** PROVIDED RECORDS follows **

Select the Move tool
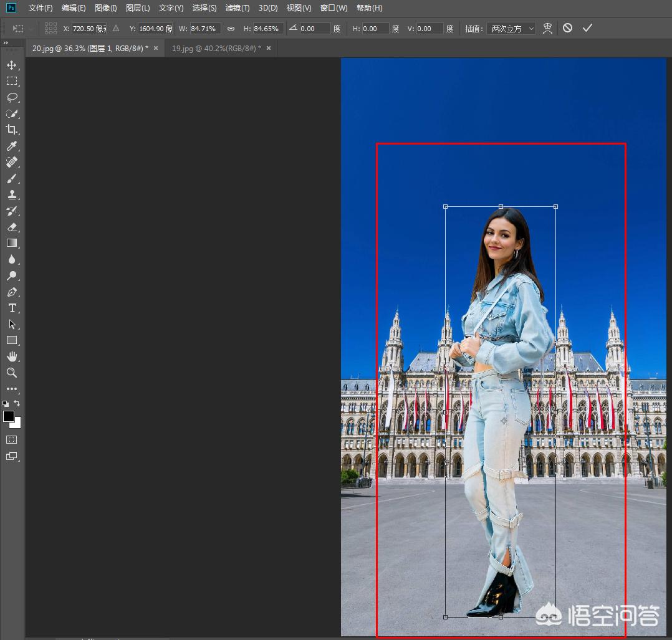The width and height of the screenshot is (672, 640). (12, 64)
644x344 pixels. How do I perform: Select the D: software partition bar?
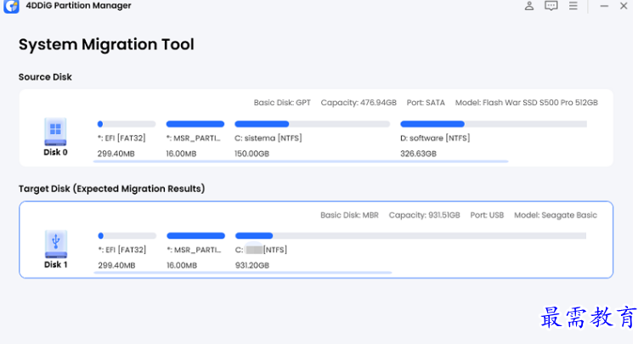pos(493,124)
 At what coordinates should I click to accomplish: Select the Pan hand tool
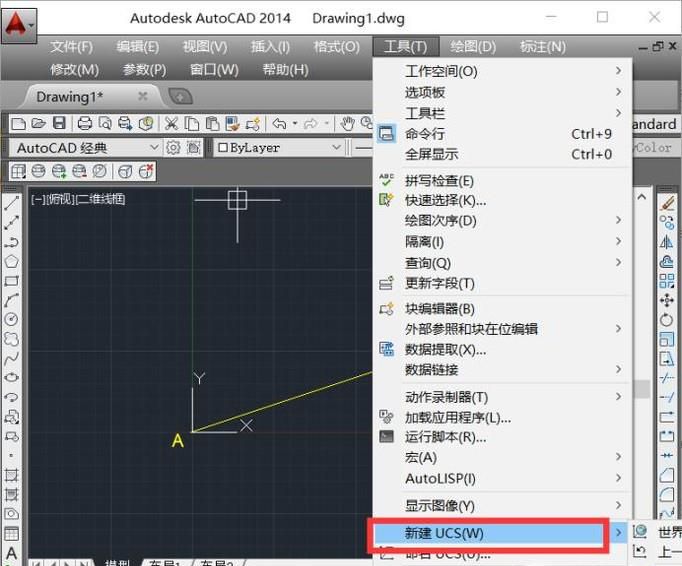[348, 124]
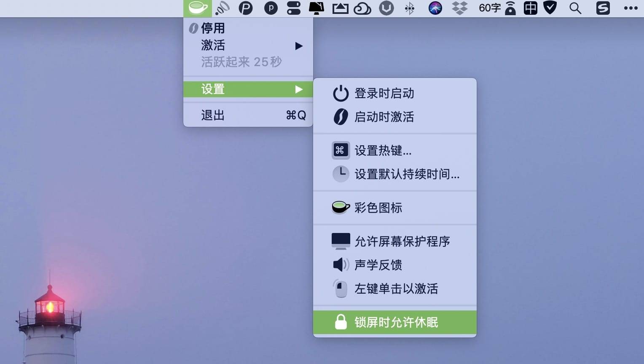Toggle 锁屏时允许休眠 option

396,322
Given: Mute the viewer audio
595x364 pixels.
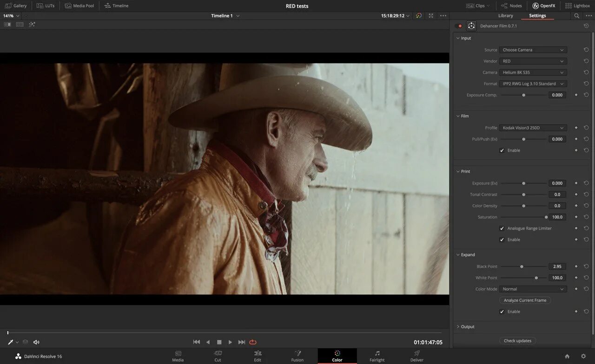Looking at the screenshot, I should click(x=36, y=342).
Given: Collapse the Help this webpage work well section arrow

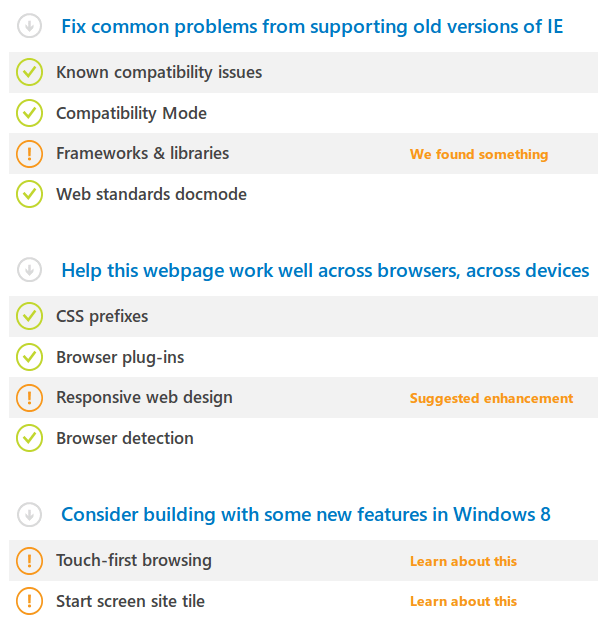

** End of PROVIDED RECORDS **

# EXERCISE INSTRUCTIONS
A single number is expected: how many lines in the entries contain "Given".

# RESULT
2